YOUR ASSIGNMENT →
Please give the entries again in full and exactly, without any picture.

Screenshot grounding data →
★ ★ ★
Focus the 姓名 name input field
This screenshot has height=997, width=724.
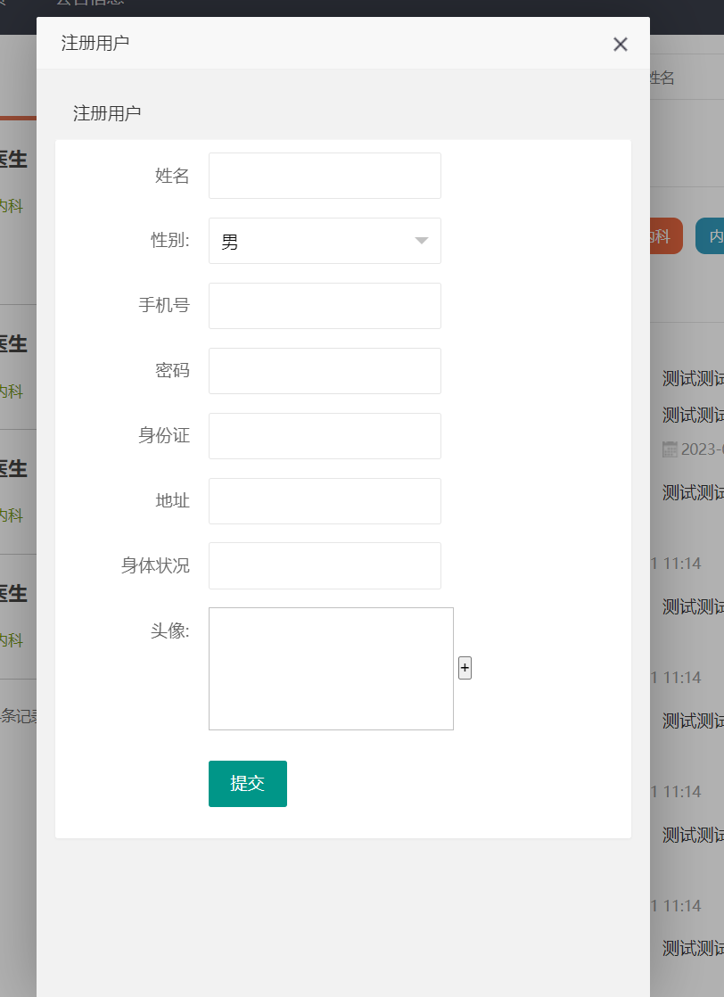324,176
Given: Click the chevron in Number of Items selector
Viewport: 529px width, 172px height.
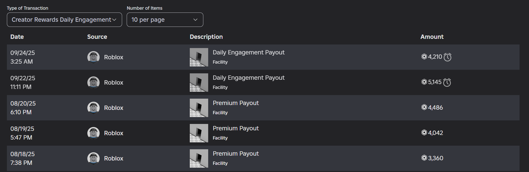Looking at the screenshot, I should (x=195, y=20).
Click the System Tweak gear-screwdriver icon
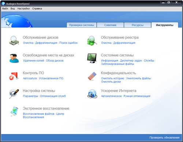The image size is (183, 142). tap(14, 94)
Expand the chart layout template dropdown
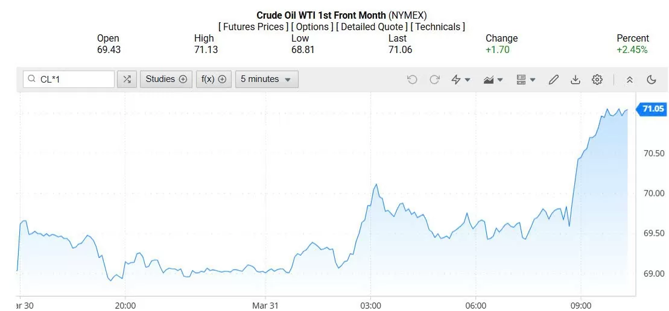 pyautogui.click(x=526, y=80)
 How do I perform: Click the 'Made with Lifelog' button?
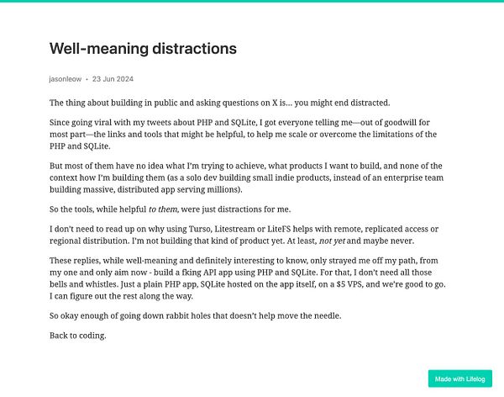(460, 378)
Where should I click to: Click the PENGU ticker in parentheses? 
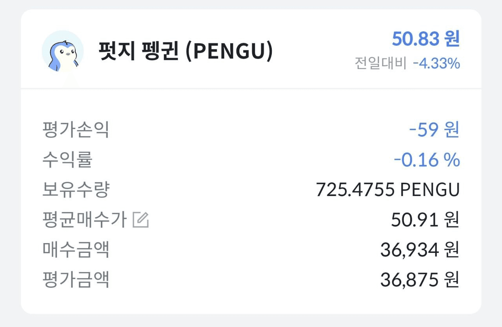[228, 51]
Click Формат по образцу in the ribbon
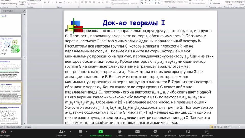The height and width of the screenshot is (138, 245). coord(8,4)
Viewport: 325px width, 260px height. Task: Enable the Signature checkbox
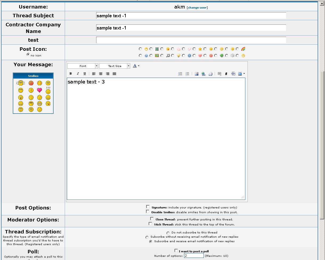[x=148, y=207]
★ ★ ★
FINAL ANSWER →
Focus the 姓名 name input field
This screenshot has height=997, width=724.
324,176
Given: Click the chevron in Number of Items selector
Viewport: 529px width, 172px height.
Looking at the screenshot, I should (x=195, y=20).
Click the System Tweak gear-screwdriver icon
The image size is (183, 142). tap(14, 94)
Expand the chart layout template dropdown
 pyautogui.click(x=526, y=80)
 How do I perform: Click the 'Made with Lifelog' button?
(460, 378)
Where should I click to: Click the PENGU ticker in parentheses? 
[228, 51]
Click Формат по образцу in the ribbon
The height and width of the screenshot is (138, 245). coord(8,4)
Viewport: 325px width, 260px height. Task: Enable the Signature checkbox
[x=148, y=207]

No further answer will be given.